On the Use of Informal Ontologies in the Delivery of Service Oriented Architectures (SOAs)

In Service-Oriented Architecture: Concepts, Technology and Design, author Thomas Erl frames ontologies (section 10.2) in a top-down strategy for the delivery of a Service Oriented Architecture (SOA) .

As the first step, in a multistep process, what starts with ontologies ultimately results in a Contemporary SOA (Erl, section 3.2.20):

Contemporary SOA represents an open, extensible, federated, composable architecture that promotes service-orientation and is comprised of autonomous, QoS-capable, vendor diverse, interoperable, discoverable, and potentially reuable services, implemented as Web services.

SOA can establish an abstraction of business logic and technology, resulting in a loose coupling between these domains.

SOA is an evolution of past platforms, preserving successful characteristics of traditional architectures, and bringing with it distinct principles that foster service-orientation in support of a service-oriented enterprise.

SOA is ideally standardized throughout an enterprise, but achieving this state requires a planned transition and the support of a still evolving technology set.

In the same chapter, Erl also provides an abridged Contemporary SOA definition:

SOA is a form of technology architecture that adheres to the principles of service-orientation. When realized through the Web services technology platform, SOA establishes the potential to support and promote these principles throughout the business process and automation domains of an enterprise.

In other words, buying into the top-down strategy can ultimately result in a Contemporary SOA and this is a big deal.

Erl also discusses the bottom-up strategy for delivering a SOA (section 10.2).
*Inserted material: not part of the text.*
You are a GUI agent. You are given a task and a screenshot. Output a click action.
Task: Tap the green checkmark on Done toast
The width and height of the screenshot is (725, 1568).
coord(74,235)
In striking contrast to the top-down strategy, and as Erl describes it, the bottom-up strategy does not incorporate ontologies. Despite the fact that “… the majority of organizations that are currently building Web services apply the bottom-up approach …” (Erl, pg. 368):

The bottom-up strategy is really not a strategy at all. Nor is it a valid approach to achieving a contemporary SOA. This is a realization that will hit many organizations as they begin to take service-orientation, as an architectural model, more seriously. Although the bottom-up design allows for the creation of Web services as required by applications, implementing an SOA at a later point can result in a great deal of retro-fitting and even the introduction of new standardized service layers positioned over the top of the non-standardized services produced by this approach.

After reading this chapter, one is left with the impression that Erl favors the agile strategy (Erl, section 10.4) as it attempts “… to find an acceptable balance between incorporating service-oriented design principles into business analysis environments without having to wait before introducing Web services technologies into technical environments.”

I would be willing to accept all of this on spec if it weren’t for the fact that it’s possible to create informal ontologies, in non-SOA contexts, during bottom-up processes.

And if this is possible in non-SOA contexts, then it’s reasonable that informal ontologies could be incorporated into the bottom-up strategy for SOA delivery.

I believe this is worth exploring because use of informal ontologies in a bottom-up strategy for SOA delivery may improve the potential for ultimately achieving a Contemporary SOA. (An outcome, you’ll recall from above, Erl stated wasn’t otherwise acheiveable.)

I also believe this is worth exploring as, as Erl states, most organizations are attempting to gravitate towards SOAs from the bottom up.

Because the agile strategy (ideally) combines the best of both the top-down and bottom-up approaches, I also believe it’s worth exploring the potential for informal ontologies in this case as well.

Although further research is required, the figure below extends Erl’s Figure 10.3 (pg. 367) with a first-blush suggestion of how informal ontologies might be incorporated into the bottom-up strategy for SOA delivery.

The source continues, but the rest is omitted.